The second one he gave to his wife. The third one went to his dad. The fourth one he’d sell outright (he does have a newborn, after all). But if he were to somehow get a fifth championship? He’d buy he and his wife old American muscle cars.

There’s no sense of worry about winning or losing as long as Matt makes his best run at it. The single buck has eluded him, and he’s struggled since his injury. He knows he won’t win the individual at the U.S. Championships, but his goal is to set a personal best and cut it under 14 seconds.

The other disciplines he feels confident in, especially as he’s continued to work with his new hot saw. He’s a wizard with the underhand and standing block. And his stock saw time is right where he wants it to be.

“If I lose, it ain’t gonna be the end of the world,” Cogar says. “If I gave it my all, and somebody’s got a better stick than you, it happens.”

Matt gave it his all, and nobody had a better stick than he did in Illinois.

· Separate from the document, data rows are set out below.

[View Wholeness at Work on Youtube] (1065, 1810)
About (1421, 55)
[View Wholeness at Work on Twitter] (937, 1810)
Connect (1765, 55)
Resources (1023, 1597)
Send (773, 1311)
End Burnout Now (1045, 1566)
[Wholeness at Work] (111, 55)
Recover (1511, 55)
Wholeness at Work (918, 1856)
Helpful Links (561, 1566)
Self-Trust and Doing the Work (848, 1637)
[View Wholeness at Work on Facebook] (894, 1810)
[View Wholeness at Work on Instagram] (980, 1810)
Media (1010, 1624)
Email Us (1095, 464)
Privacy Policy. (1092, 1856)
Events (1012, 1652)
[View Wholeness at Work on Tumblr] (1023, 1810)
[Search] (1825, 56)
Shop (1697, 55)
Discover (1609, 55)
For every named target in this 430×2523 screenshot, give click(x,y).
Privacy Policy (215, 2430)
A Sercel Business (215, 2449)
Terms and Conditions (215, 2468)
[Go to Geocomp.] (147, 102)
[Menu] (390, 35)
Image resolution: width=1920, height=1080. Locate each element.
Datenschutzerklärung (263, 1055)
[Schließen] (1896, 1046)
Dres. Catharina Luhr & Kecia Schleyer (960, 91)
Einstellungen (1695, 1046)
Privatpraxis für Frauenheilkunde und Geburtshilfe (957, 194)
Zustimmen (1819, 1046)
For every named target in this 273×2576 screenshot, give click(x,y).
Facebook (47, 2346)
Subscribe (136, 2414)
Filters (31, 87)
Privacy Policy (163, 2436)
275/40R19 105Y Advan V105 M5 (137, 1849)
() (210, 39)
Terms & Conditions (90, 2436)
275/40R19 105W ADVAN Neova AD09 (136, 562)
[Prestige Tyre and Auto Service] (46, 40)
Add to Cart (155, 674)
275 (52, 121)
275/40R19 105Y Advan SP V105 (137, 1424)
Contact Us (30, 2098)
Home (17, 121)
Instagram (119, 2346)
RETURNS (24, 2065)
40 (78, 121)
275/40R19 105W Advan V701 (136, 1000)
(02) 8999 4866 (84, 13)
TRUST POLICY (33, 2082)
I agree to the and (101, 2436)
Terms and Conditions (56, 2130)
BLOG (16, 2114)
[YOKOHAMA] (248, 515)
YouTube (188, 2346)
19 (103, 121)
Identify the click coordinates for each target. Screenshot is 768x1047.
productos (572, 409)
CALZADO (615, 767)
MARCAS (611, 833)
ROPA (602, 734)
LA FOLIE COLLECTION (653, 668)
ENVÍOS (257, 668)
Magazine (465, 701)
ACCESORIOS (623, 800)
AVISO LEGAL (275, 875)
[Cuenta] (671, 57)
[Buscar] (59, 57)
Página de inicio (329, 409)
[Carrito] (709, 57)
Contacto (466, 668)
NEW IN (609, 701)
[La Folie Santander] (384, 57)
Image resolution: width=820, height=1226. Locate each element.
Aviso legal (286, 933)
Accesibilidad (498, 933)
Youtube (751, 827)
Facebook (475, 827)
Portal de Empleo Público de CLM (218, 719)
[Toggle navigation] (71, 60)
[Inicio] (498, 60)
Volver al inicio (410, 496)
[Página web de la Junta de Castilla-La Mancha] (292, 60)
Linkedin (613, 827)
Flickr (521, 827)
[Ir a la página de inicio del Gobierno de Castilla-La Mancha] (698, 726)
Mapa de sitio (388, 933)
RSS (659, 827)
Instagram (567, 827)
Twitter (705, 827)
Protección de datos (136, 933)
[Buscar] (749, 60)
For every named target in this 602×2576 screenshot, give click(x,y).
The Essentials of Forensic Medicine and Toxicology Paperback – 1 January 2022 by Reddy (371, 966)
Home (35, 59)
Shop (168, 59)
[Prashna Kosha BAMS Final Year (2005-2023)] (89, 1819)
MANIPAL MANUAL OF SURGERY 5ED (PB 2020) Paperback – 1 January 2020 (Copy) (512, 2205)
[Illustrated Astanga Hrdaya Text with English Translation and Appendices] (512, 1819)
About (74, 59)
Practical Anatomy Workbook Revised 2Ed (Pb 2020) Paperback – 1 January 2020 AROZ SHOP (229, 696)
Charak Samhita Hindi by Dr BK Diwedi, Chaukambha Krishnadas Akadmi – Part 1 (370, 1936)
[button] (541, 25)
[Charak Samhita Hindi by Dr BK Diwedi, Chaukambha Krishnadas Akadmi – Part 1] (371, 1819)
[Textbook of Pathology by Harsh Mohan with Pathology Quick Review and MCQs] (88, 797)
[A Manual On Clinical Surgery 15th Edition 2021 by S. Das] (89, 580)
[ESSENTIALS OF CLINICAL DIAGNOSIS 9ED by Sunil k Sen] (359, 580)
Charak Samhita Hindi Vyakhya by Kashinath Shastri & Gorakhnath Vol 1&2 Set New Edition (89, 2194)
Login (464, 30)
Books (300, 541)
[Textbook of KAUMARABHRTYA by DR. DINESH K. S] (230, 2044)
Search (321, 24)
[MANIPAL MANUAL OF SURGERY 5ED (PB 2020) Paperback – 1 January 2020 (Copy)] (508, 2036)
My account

He crushed the field in this year’s U.S. Championship, scoring 42 points out of a possible 48. His cousin Arden Jr. finished second with just 27 points. Matt became the first STIHL competitor ever to win four-straight U.S. titles, and on a micro level, he did end up cutting that single buck under 14 seconds – he came in at 13.9.

Cogar is still in his prime, but the sport is at a critical time in its history. Without more young lumberjacks and folks interested in Timbersports, there’s a risk of losing some of that critical knowledge. But there are three generations competing who have all that expertise and are ready and willing to share that. Like most of the old trades from blacksmithing to glassblowing, finding someone to take under their wing is important. That person committing to it and taking it seriously is even more so.

It’s the formula of respect and a willingness to learn. It’s not a generation to generation thing. Every generation struggles with it, but you need people who want it, and want to learn it, so that it trickles down and holds on. When the games are over, everyone likes to get together and have a beer, but the reason for having the beers is to celebrate the work and share the experience. It’s not merely an excuse to go have beers. And that’s something Matt tries to relay to the younger lumberjacks who enter the fray. He’s had college kids who have blown him off when he’s offered guidance. Still others coming up through the ranks have latched onto particular woodsmen and never left. They train with them, pester them for tweaks in technique, and are constantly asking questions.

Those taking the apprentice approach to lumberjacking are the ones who can keep the sport alive and help it thrive.

“If there’s an interest there,” Cogar says, “there are people who can meet that interest. Now is the best time to get into it because the older generation is waning away, but they’re willing to show you what to do and what’s happening. They know the right way of how to do it, but they’re still in it to win it.”

It’s clear the admiration Matt has for not just his family, who has been there before, but all the other aging choppers who continue to give tips to Cogar whenever they see something. Despite the fact that he’s the reigning champion, everybody supports everybody in the sport, and they share in each other’s successes.

When Cogar gets to talking about some of the older guys still cutting, he pauses to reflect that those guys are in their 50s and some are getting close to 60 years old. I tell him, well, that means he’s got close to 25 or 30 years of chopping left.

Matt can’t help but smile at that.

“Heck yeah,” he says. “Hopefully that’s the case.”